Historic Preservation is Green

While the greenest building may be the one that’s never built, the next greenest may be the historic one that’s being rehabbed.

A couple of years ago, the National Trust for Historic Preservation released a study quantifying the environmental benefits of rehabilitating old buildings instead of construction new ones. The study concluded that it can take “between 10 and 80 years for a new, energy-efficient building to overcome, through more efficient operations, the negative climate change impacts that were created during the construction process.”

Renovation of historic buildings has environmental costs, too—the materials used in renovation take energy to make and put in the building. But the environmental costs are 4%-46% less than those incurred by new construction.

The study offers some caveats. Renovation needs to improve the energy performance of the building to pay off, and you need to be careful about the types of materials you use. Turning warehouses into apartments, for example, requires many new materials and may not offer any environmental benefits over building new.

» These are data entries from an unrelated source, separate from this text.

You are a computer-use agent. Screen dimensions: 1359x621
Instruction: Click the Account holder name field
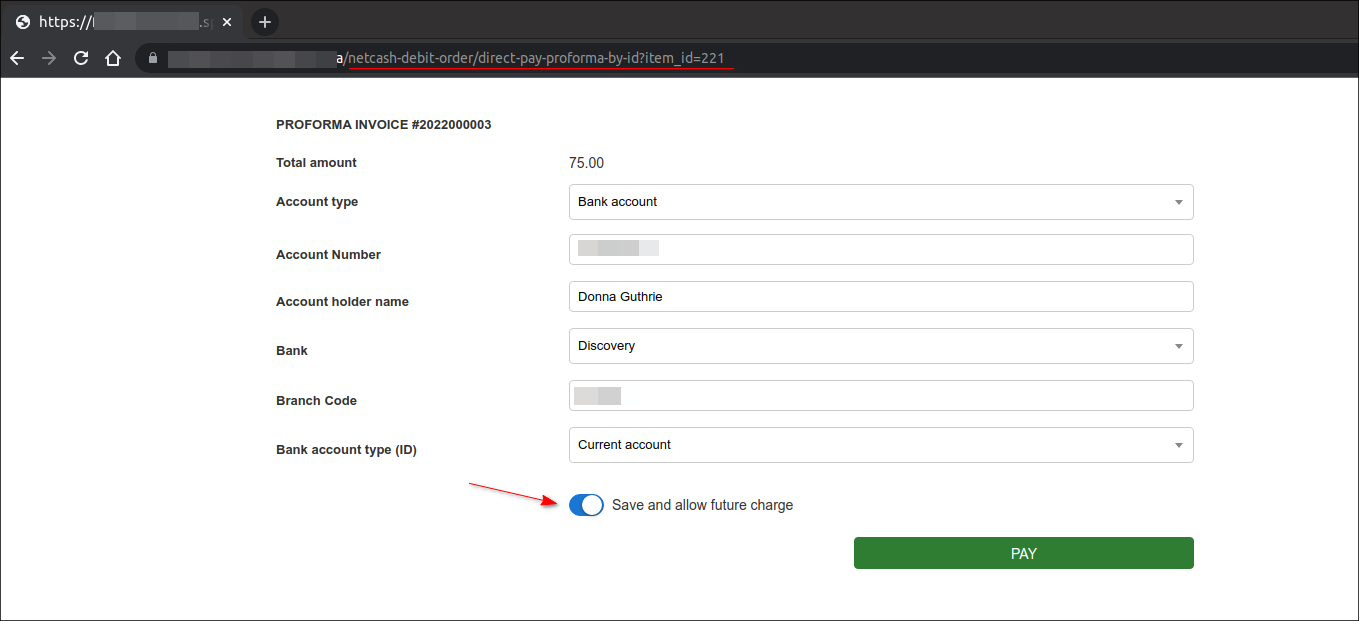[x=880, y=297]
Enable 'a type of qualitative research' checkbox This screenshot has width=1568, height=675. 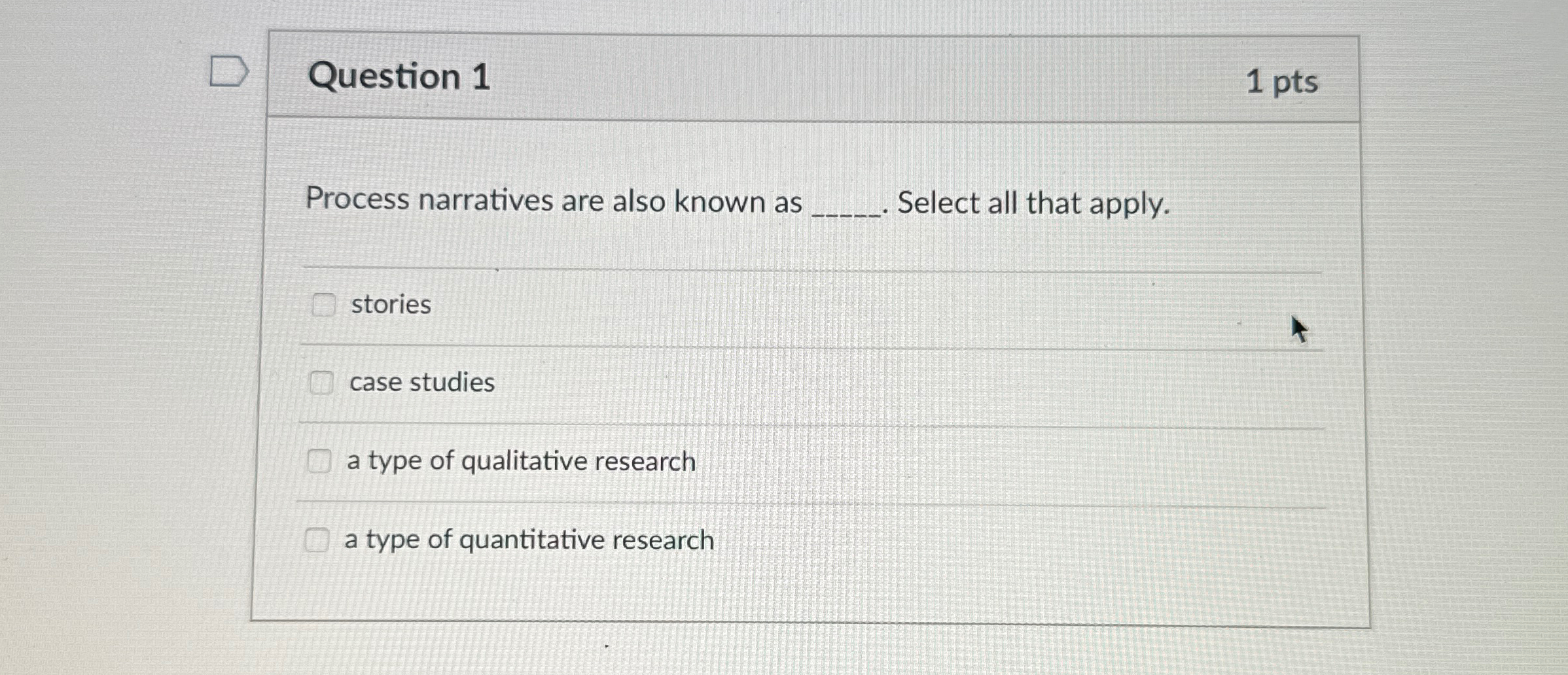pos(320,460)
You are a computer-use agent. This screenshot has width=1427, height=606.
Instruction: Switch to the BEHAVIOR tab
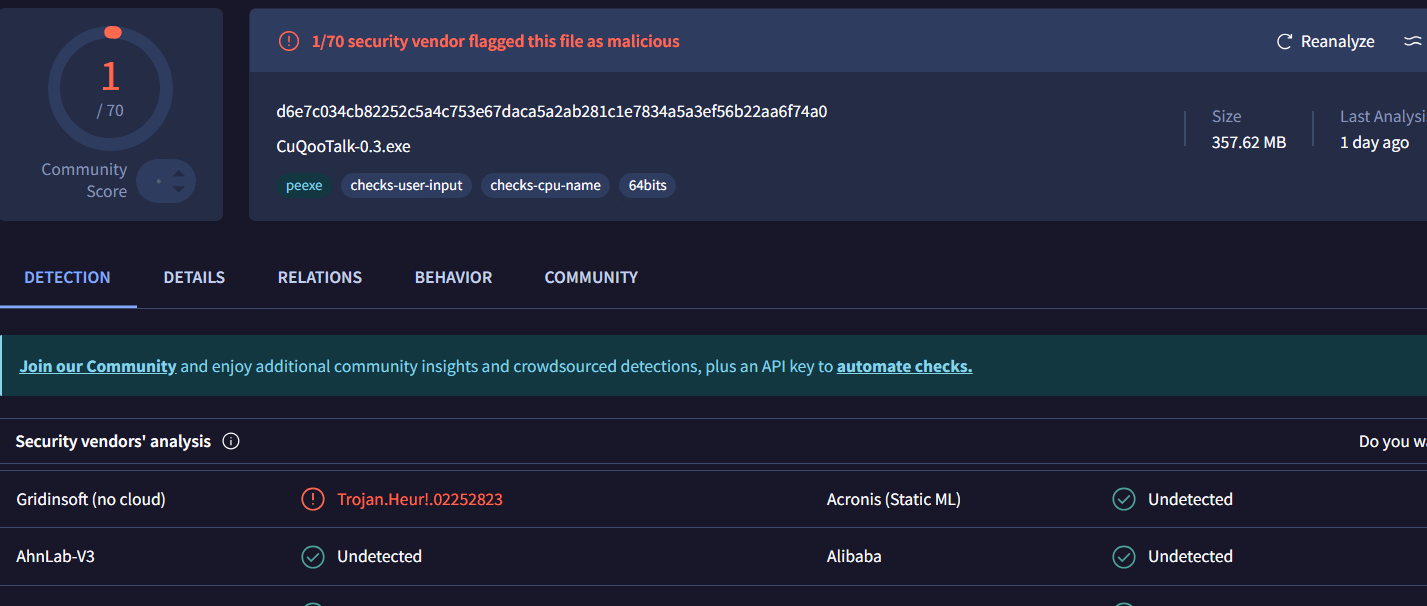coord(453,277)
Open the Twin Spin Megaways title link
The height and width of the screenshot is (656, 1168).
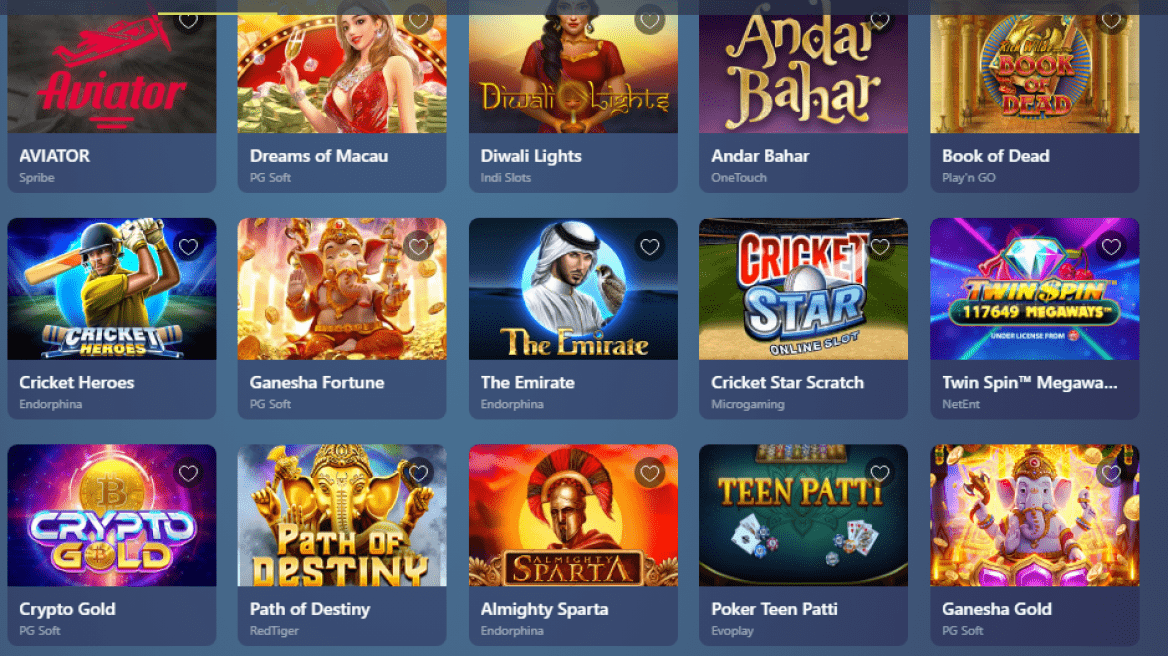tap(1029, 383)
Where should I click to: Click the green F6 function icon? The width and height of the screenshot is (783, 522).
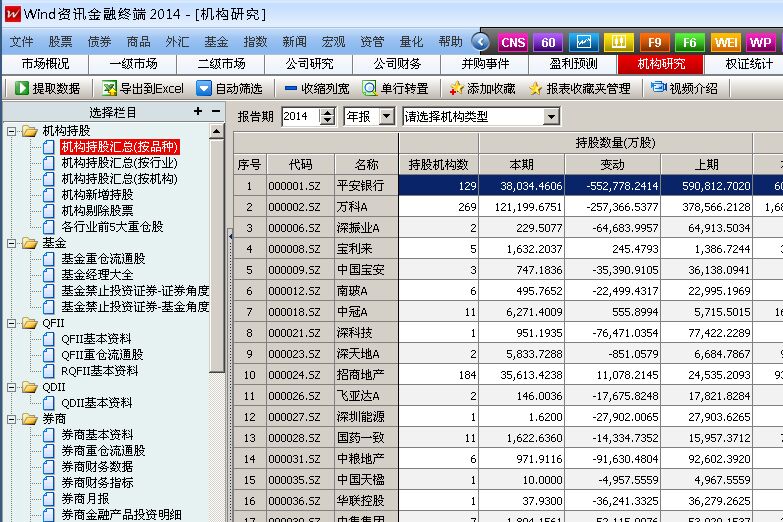tap(689, 42)
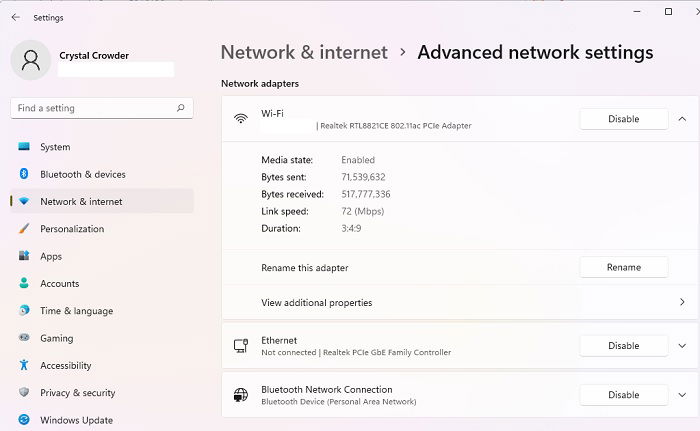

Making an older building meet the demands of the twenty-first century isn’t a simple process. In the Brooks House, for example, we had to add framing to increase the available space for insulation. Many of the windows were replaced, and others (the ones that were especially important historically) were rehabilitated to make them more energy efficient.

Many of the features of historic buildings are inherently energy-efficient. Large, operable windows allow daylighting and ventilation, meaning you can turn lights and air-conditioning off more often. Massive brick walls take a long time to heat up and cool down, which means that interior spaces stay comfortable longer without air conditioning or heat.

Many historic buildings are located in neighborhoods and downtowns that were built before the automobile was invented. Historic buildings make up Main Street, the icon of mixed-use walkability in this country. Kaid Benfield noted recently that “Main Street is a terrific model worth preserving and emulating…It has a human scale, neither skyscrapers nor sprawl, but something in between.”